Reproduce verbatim the portion of the Dhanush Chandra Gautam biography starting at "Early life and" and ending at "Pushpa Lal Shrestha.".

• [Text shown]
####################

Dhanush Chandra Gautam (; 1932–2006), professionally known as Dha. Cha. Gotame was a Nepalese writer. He published multiple books and edited multiple newspaper and magazines in his lifetime. He won the prestigious Madan Puraskar for his novel Ghamka Pailaharu.

Early life and education 
He was born on December 26, 1932 (Poush 12, 1989 BS) in Manarakatti village of Mahottari district to father Govinda Chandra Gautam and mother Deepwati Devi Gautam. He was expelled from his school for being involved in anti-Rana politics. He completed his matriculation from India. He got his IA degree from GBB College, Muzaffarpur. After graduation, he became a high level member of Communist Party of Nepal, established by Pushpa Lal Shrestha.

####################

• [Information supplied]
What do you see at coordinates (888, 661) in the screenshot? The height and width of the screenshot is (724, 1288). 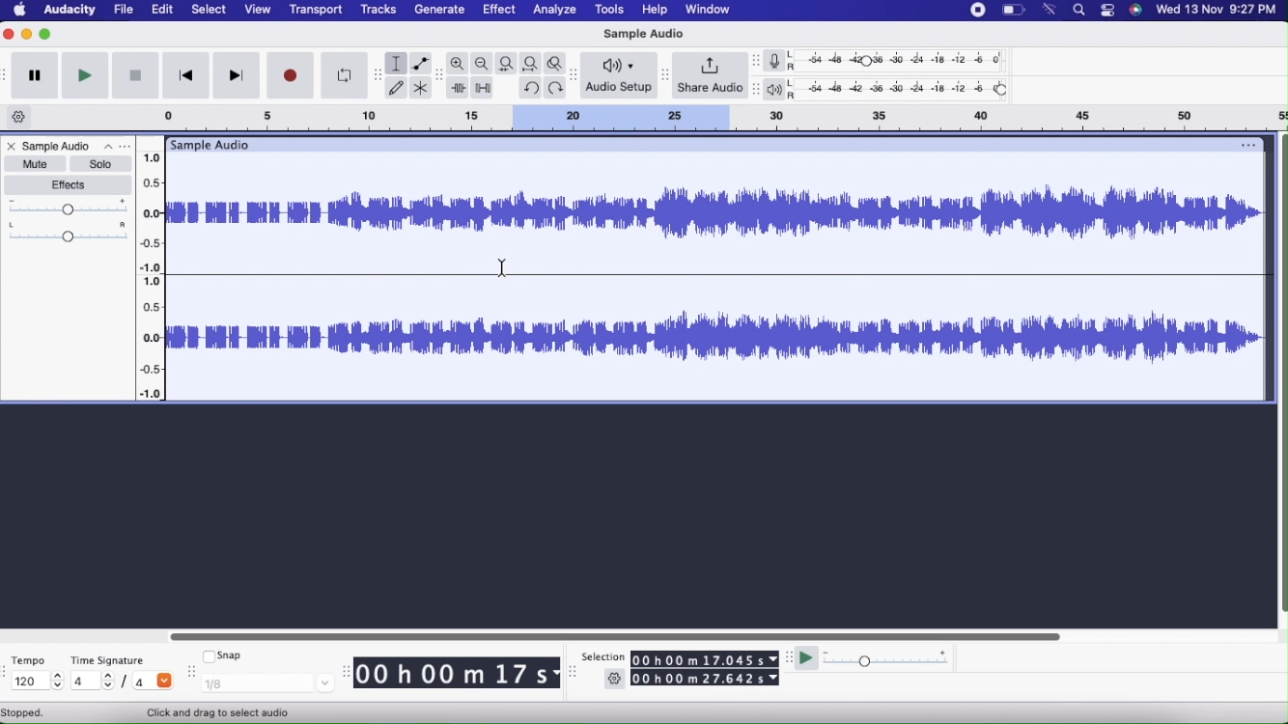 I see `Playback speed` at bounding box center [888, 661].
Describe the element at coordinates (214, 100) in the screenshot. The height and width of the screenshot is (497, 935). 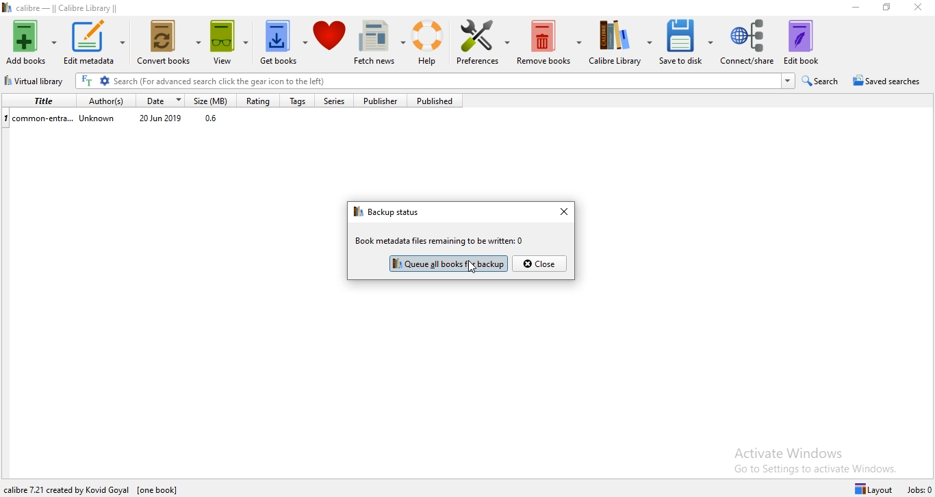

####################

• [Output below]
Early life and education 
He was born on December 26, 1932 (Poush 12, 1989 BS) in Manarakatti village of Mahottari district to father Govinda Chandra Gautam and mother Deepwati Devi Gautam. He was expelled from his school for being involved in anti-Rana politics. He completed his matriculation from India. He got his IA degree from GBB College, Muzaffarpur. After graduation, he became a high level member of Communist Party of Nepal, established by Pushpa Lal Shrestha.